─── Information given

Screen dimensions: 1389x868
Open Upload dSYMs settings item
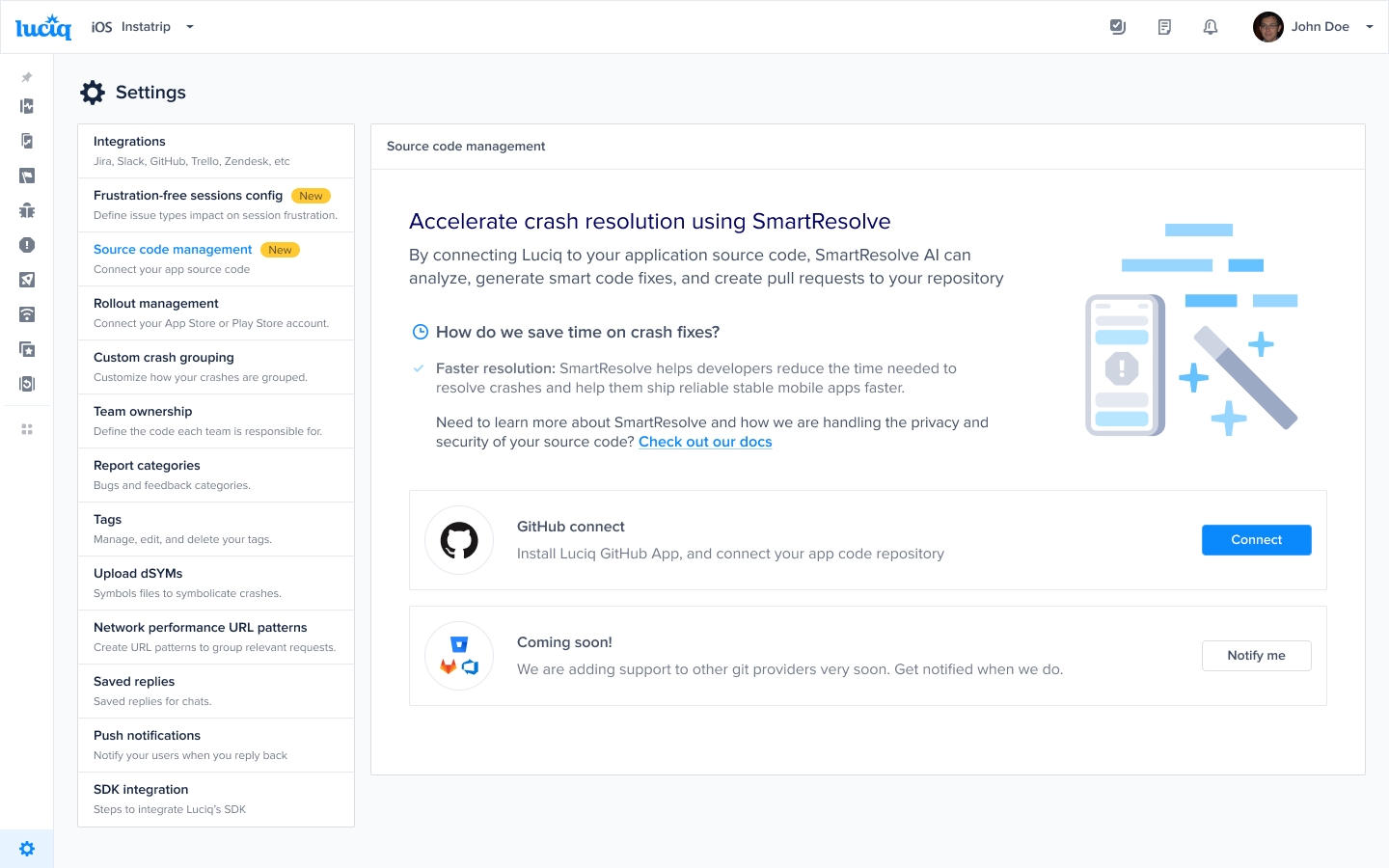click(x=216, y=583)
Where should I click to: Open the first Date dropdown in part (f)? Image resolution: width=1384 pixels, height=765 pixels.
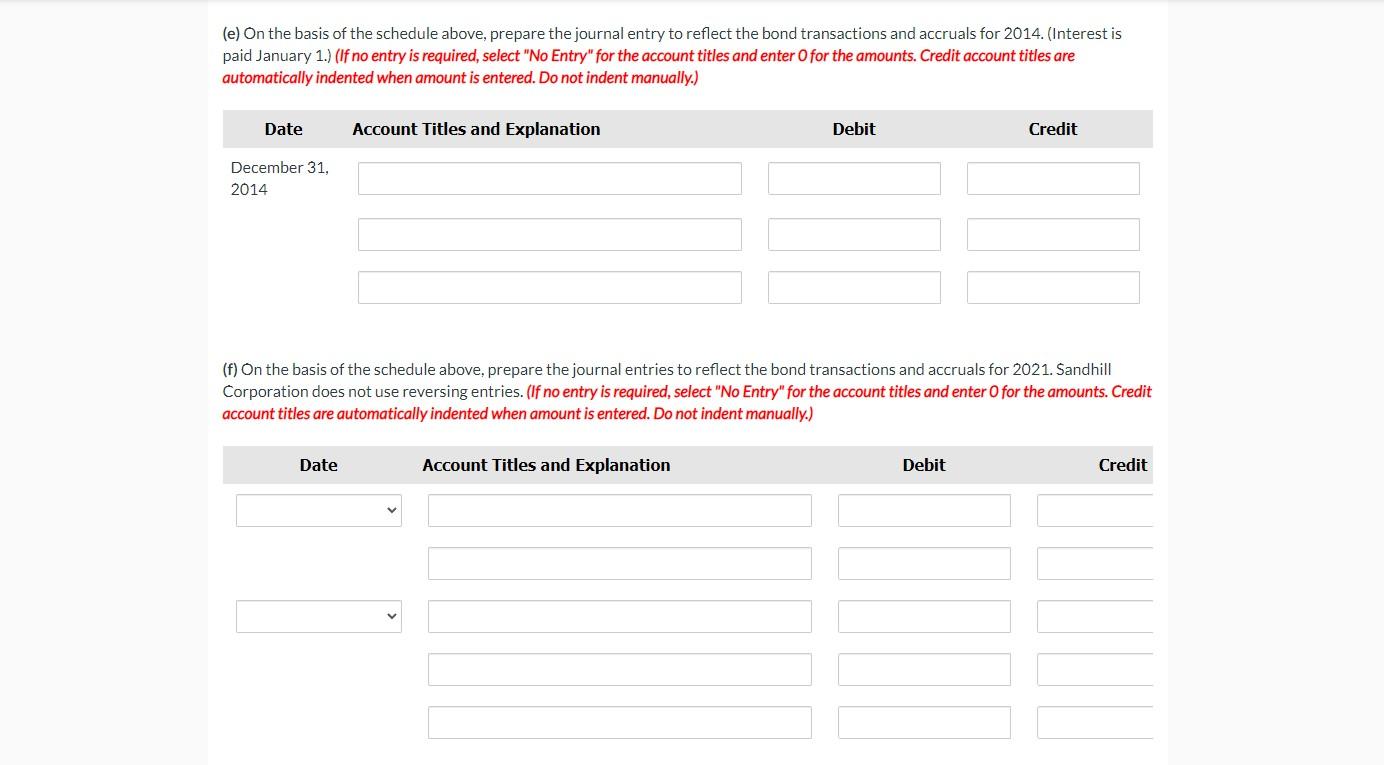tap(317, 510)
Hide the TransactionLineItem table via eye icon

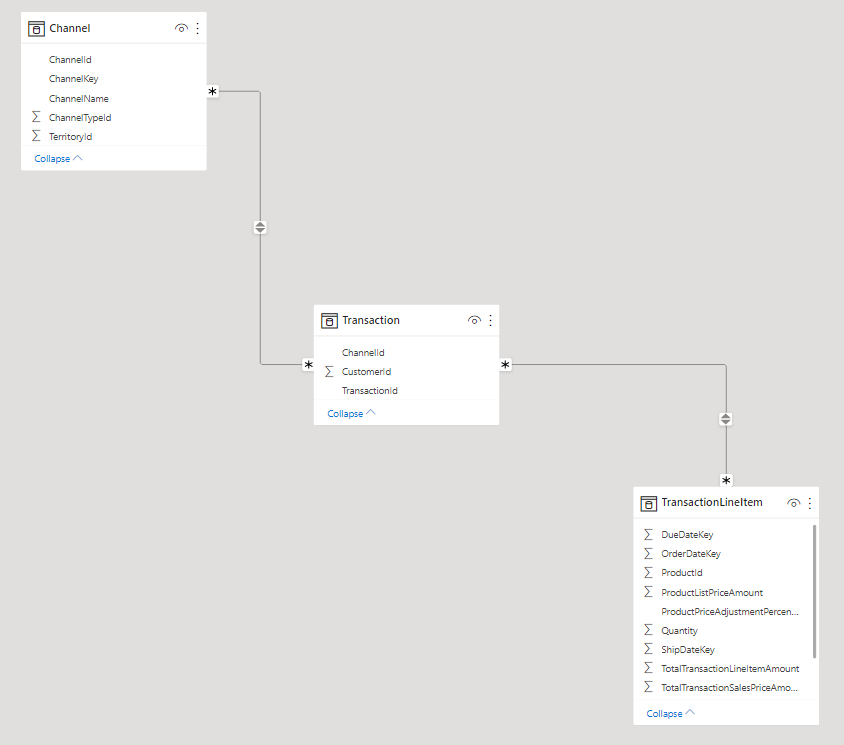[794, 503]
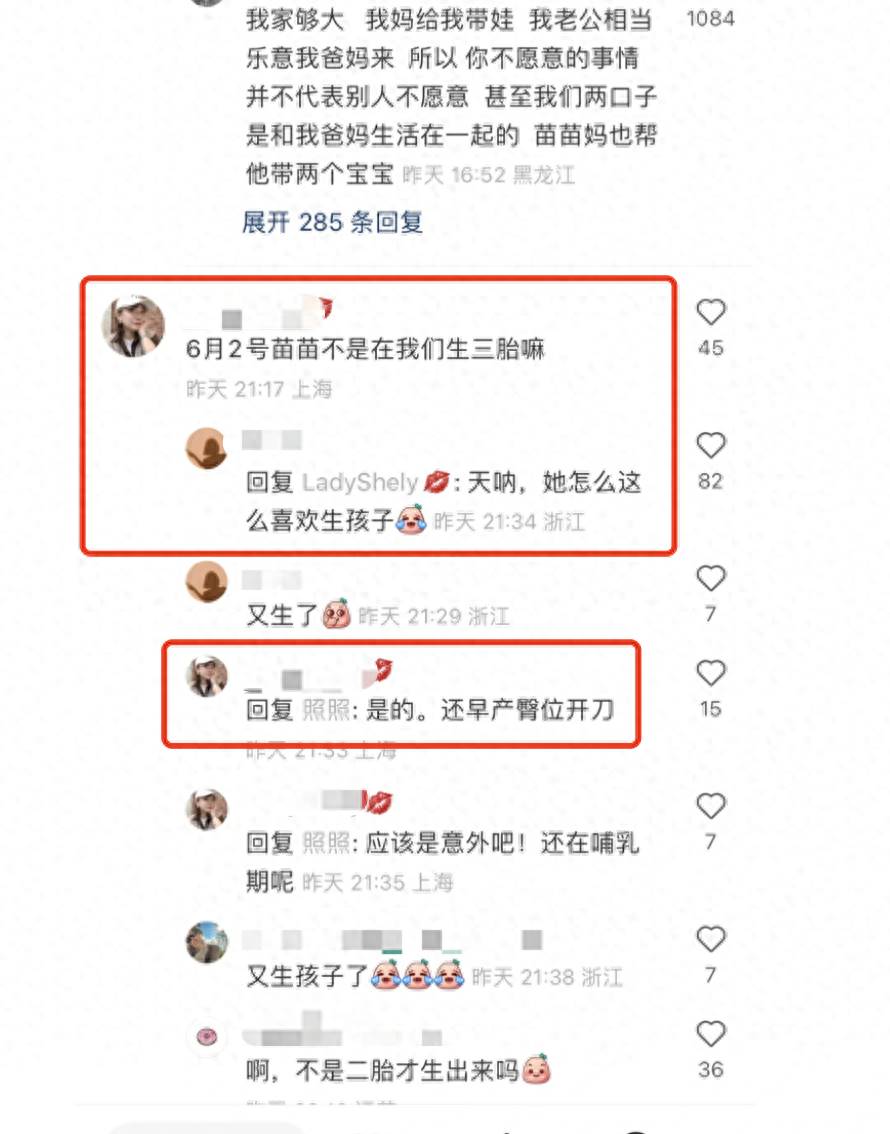Screen dimensions: 890x1134
Task: Open pink avatar of '不是二胎才生出来吗' commenter
Action: click(x=207, y=1037)
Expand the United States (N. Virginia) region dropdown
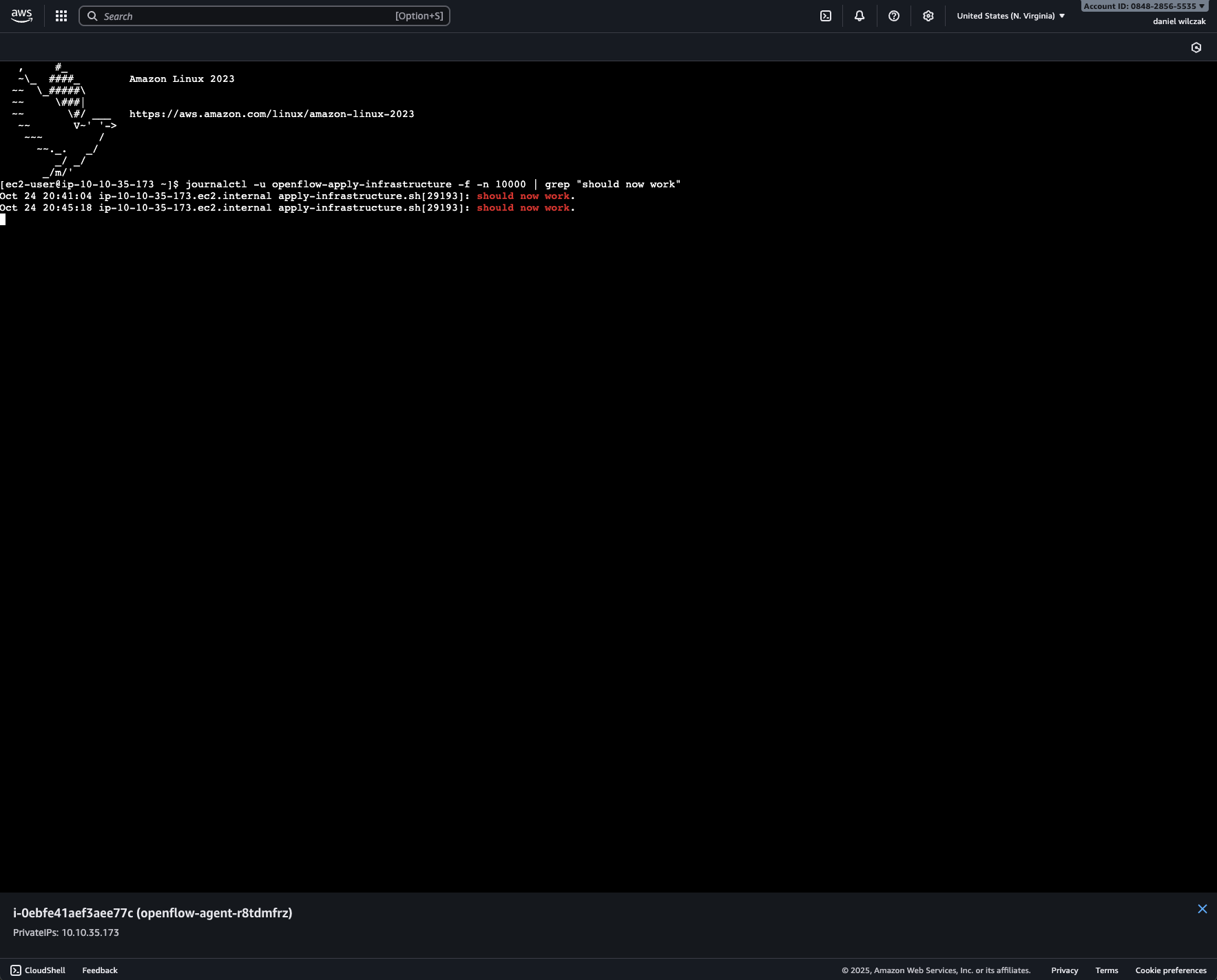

──────

(About this exercise): Reproduce each entry verbatim, excluding any embedded images.

(Solution for this task):
Screen dimensions: 1389x868
Open Upload dSYMs settings item
click(x=216, y=583)
Where should I click to: Open the first Date dropdown in part (f)? Image resolution: width=1384 pixels, height=765 pixels.
tap(317, 510)
Hide the TransactionLineItem table via eye icon

[794, 503]
Screen dimensions: 890x1134
Task: Open pink avatar of '不是二胎才生出来吗' commenter
Action: click(x=207, y=1037)
Expand the United States (N. Virginia) region dropdown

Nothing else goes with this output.